Exploring the SwAV Method
This post discusses the SwAV (Swapping Assignments between multiple Views of the same image) method from the paper “Unsupervised Learning of Visual Features by Contrasting Cluster Assignments” by M. Caron et al.
By Antonio Ferraioli, AI Aficionado
In this post we discuss SwAV (Swapping Assignments between multiple Views of the same image) method from the paper “Unsupervised Learning of Visual Features by Contrasting Cluster Assignments” by M. Caron et al.
For those interested in coding, several code repositories about SwAV algorithm are on GitHub; if in doubt, take a look at the repo mentioned in the paper.
Self-supervised learning of visual features
Supervised learning works with labeled training data; for example, in supervised image classification algorithms a cat photo needs to be annotated and labeled as “cat”. Self-supervised learning aims at obtaining features without using manual annotations. We will consider, in paticular, visual features.

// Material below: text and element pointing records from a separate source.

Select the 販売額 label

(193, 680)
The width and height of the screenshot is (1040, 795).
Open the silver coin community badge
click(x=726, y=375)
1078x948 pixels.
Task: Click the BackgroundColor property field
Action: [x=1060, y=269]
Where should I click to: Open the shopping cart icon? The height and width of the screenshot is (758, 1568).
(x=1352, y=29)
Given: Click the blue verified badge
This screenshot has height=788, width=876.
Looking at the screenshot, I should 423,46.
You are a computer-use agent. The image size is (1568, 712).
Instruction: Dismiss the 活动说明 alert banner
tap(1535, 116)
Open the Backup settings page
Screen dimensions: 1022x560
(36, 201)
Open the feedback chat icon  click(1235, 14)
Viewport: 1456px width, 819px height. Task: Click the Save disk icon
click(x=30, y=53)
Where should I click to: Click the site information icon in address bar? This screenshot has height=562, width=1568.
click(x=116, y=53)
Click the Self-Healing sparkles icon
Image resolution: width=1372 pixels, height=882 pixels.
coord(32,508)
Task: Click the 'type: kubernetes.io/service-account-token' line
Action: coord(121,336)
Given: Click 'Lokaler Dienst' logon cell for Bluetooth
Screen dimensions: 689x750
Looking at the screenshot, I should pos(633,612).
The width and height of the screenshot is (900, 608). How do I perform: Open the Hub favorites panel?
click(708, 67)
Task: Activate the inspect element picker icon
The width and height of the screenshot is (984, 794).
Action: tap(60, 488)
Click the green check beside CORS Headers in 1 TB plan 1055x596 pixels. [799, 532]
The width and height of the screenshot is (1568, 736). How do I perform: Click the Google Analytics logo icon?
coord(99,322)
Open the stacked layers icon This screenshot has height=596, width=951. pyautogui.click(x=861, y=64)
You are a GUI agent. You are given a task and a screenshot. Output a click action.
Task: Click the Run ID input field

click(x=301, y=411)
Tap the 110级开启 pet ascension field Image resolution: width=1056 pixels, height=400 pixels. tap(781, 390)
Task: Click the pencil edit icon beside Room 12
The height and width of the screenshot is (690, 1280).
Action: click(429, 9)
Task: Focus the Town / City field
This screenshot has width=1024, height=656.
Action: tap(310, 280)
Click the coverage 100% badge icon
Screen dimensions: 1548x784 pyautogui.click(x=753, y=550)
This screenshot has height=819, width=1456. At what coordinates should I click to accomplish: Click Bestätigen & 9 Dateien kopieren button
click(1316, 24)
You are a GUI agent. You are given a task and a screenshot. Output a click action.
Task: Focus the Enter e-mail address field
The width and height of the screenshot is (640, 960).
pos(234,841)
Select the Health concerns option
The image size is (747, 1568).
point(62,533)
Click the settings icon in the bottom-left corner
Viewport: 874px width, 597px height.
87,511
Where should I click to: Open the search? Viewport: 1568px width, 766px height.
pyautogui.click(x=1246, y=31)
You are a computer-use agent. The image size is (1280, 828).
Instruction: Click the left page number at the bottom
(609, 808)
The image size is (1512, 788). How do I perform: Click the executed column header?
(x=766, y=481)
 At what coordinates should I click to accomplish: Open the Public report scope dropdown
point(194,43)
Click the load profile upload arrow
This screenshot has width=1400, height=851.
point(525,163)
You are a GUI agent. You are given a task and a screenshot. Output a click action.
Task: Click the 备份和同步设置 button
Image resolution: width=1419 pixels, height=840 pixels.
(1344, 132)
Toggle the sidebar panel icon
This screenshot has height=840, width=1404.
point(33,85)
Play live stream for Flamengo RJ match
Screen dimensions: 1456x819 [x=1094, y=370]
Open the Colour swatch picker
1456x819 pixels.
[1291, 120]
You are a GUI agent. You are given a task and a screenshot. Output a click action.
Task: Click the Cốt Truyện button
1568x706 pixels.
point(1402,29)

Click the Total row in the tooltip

There are two main classes of self-supervised learning methods for visual representation learning:
- clustering-based methods require a pass over the entire dataset to form image “codes” (cluster assignments) that are used as targets during training, then some form of clustering is used to group similar image features;
- contrastive methods use a loss function that explicitly compares pairs of image representations to push away representations from different images while pulling together those from transformations, or views, of the same image.
Online learning
Contrastive methods require computing all the pairwise comparisons on a large dataset; this is not practical. Typical clustering-based methods require to process entire datasets to determine codes, and this is expensive. A cheaper method would be better: online learning methods allow to train a system feeding a single data (or a mini-batch) instance at a time (no need to provide or process the whole input dataset at the start). The model can learn about new data on the fly and it keeps learning as new data comes in.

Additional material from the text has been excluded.